Соответственно, те же самые белки, которые обеспечивают скручивание цепи, контролируют их сборку в комплексы. В отсутствие сборки многие белки задерживаются в ЭПР, связанные со специфическими шаперонами. Например, тяжелые цепи иммуноглобулина остаются связанными с BiP до того момента, как они свяжутся с функциональными молекулами легкой цепи. Это приводит к удержанию несобранных тяжелых цепей в ЭПР, и только полностью готовые антитела выходят из ЭПР в аппарат Гольджи. Для удержания несобранных белков в ЭПР также используется тиол-опосредованный контроль.
Специфические цистеиновые остатки, которые образуют в олигомере межмолекулярные дисульфидные связи, служат показателем состояния процесса сборки некоторых белков. Считается, что в отсутствие олигомеризации эти остатки образуют дисульфидные связи с членами семейства ПДИ, что приводит к удержанию неполностью собранных белков в ЭПР. Наконец, первичная структура некоторых белков содержат уникальные сигналы для удержания их в ЭПР Сигналы маскируются, когда происходит правильная сборка, позволяющая белкам покинуть ЭПР. Например, трансмембранный домен а-цепи рецептора Т-клеток, до тех пор пока он не является частью полностью собранного мультимерного рецептора, удерживается в ЭПР.
Наряду с описанными, в люмене ЭПР протекают и другие, более субстрат-специфические процессы контроля за сборкой белков. Например, белки пролил-4-гидроксилаза и Hsp47 участвуют в образовании нативной структуры и в сборке молекул проколлагена, которые собираются в характерные тройные спирали, уникальные для семейства коллагенов.
Субстратно-специфичные белки, выполняющие контрольные функции, часто способствуют процессам скручивания и секреции по неизвестным механизмам.
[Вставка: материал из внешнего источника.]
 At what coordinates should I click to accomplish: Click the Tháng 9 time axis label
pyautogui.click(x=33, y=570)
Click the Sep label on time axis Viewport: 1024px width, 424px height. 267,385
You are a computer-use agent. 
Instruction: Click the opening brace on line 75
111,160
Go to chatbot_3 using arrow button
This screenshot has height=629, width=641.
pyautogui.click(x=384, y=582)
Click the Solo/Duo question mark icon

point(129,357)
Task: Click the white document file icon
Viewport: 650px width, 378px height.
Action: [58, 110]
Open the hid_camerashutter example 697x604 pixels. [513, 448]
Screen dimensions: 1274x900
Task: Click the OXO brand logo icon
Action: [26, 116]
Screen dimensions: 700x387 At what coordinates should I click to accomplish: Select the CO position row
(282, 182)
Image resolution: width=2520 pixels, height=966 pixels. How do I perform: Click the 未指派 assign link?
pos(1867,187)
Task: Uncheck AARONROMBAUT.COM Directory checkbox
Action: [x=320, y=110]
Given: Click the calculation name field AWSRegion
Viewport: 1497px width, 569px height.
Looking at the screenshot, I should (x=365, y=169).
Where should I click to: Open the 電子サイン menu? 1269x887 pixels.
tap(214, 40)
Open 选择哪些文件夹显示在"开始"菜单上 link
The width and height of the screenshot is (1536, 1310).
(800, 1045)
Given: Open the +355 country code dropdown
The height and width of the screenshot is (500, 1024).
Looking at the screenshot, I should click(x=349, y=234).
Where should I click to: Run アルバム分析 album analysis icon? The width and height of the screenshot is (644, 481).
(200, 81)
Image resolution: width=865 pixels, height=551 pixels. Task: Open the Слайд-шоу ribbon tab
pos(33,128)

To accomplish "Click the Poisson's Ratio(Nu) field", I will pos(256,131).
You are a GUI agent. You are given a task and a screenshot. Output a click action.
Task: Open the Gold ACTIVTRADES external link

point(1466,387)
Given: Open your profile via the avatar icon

Часто при созревании и сборке новообразованные белки взаимодействуют более чем с одной системой шаперонов. Поверхность молекулы белка ограничена, поэтому каждое взаимодействие носит временный характер. Поэтому, прежде чем выйти из ЭПР, белок может транспортироваться от одной системы шаперонов к другой. Специфические факторы, с которыми реагирует белок, и последовательность реагирования с ними, варьируют от субстрата к субстрату и, по-видимому, определяются первичной структурой белка. Например, белки с сайтами гликозилирования в N-терминальной области вначале реагируют с кальнексином и с кальретикулином, если сайт гликозирования расположен далее, то белок может связываться с BiP, уже потом — с кальнексином и с кальретикулином.
Поскольку нативная структура белка находится под контролем нескольких различных систем, блокирование их доступа к одному из путей, например при удалении из молекулы сайтов гликозилирования или цистеиновых остатков, часто не предотвращает скручивание и секрецию белка.
Хотя в ЭПР были идентифицированы многие белки, обеспечивающие контроль качества, молекулярные механизмы их действия большей частью остаются неизвестными. Очевидно, что они способны различать белки с неправильной нативной конфигурацией, но не ясно, на чем это основано. Довольно легко отличить белки, не обладающие структурой высшего порядка, но каким образом отличить белки с неправильной структурой от правильно скрученных? Особенно непонятно, как УГГТ осуществляет контрольную функцию. Каким образом белки, образовавшие правильную олигомерную структуру, отличаются от неправильно агрегированных белков?
Для полного понимания механизмов процессов контроля качества в ЭПР необходимо ответить на эти и другие аналогичные вопросы.
Секреция белков начинается с их адресования и транслокации через мембрану гранулярного эндоплазматического ретикулума.
После формирования нативной структуры и посттрансляционных модификаций белки выходят из ЭПР в везикулах, связывающихся с аппаратом Гольджи.
Большая часть белков переносится из аппарата Гольджи к клеточной поверхности в секреторных везикулах.